→ **DATA EXTRACTS**
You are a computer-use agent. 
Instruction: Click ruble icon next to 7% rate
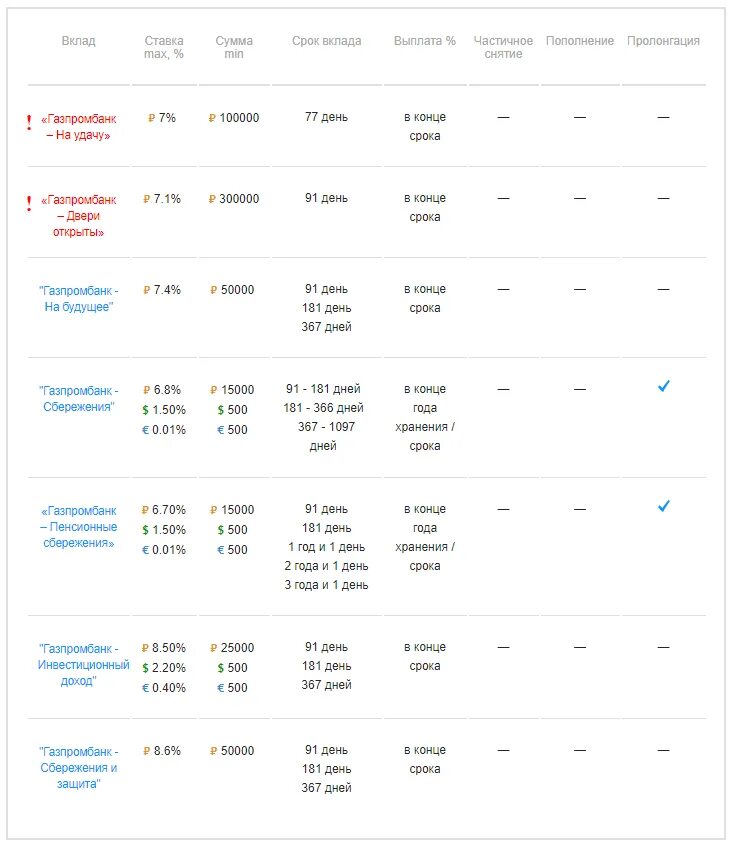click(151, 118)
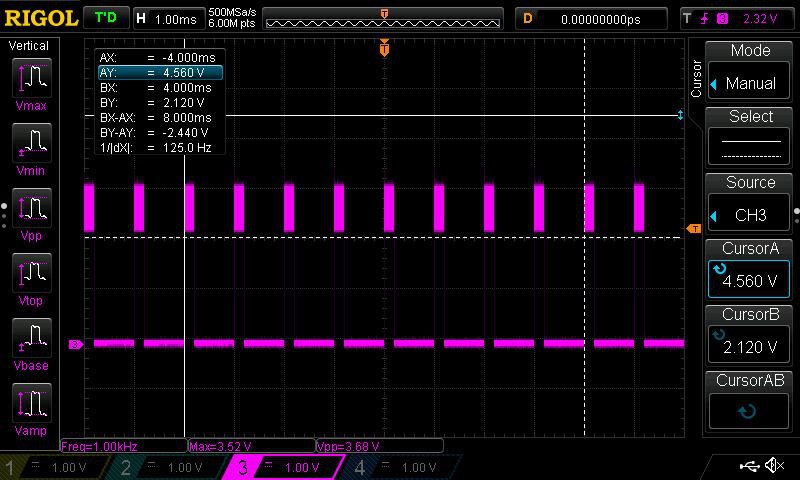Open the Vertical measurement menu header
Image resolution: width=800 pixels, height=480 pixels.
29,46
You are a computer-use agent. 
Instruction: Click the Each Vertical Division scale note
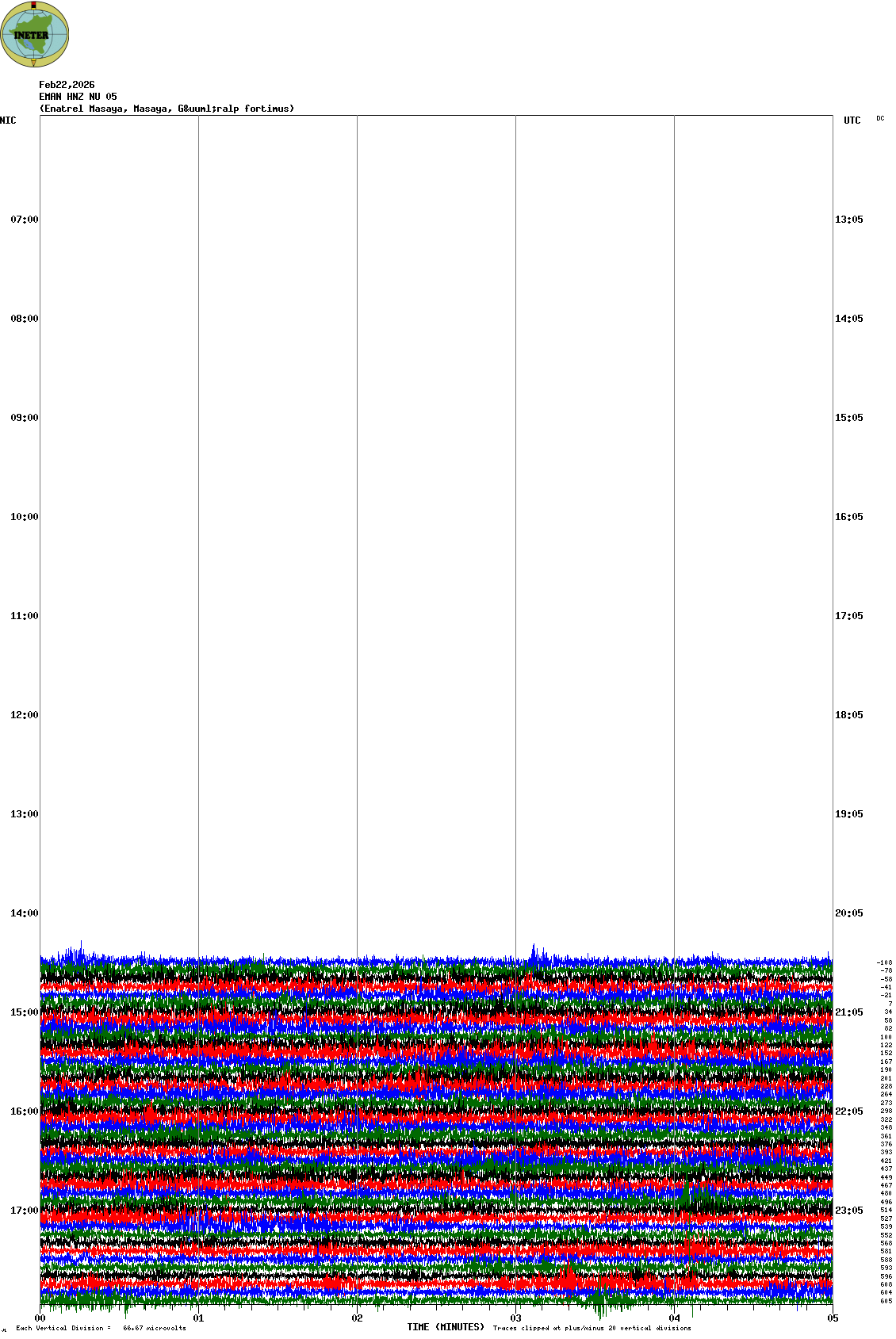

→ **WORK REQUEST**
Word for word, restate the whole listing and drop the images.

→ **FINISHED TASK**
You are a computer-use agent. 
Instruction: Click ruble icon next to 7% rate
click(151, 118)
Open the Vertical measurement menu header
Image resolution: width=800 pixels, height=480 pixels.
29,46
You are a computer-use agent. 
Instruction: Click the Each Vertical Division scale note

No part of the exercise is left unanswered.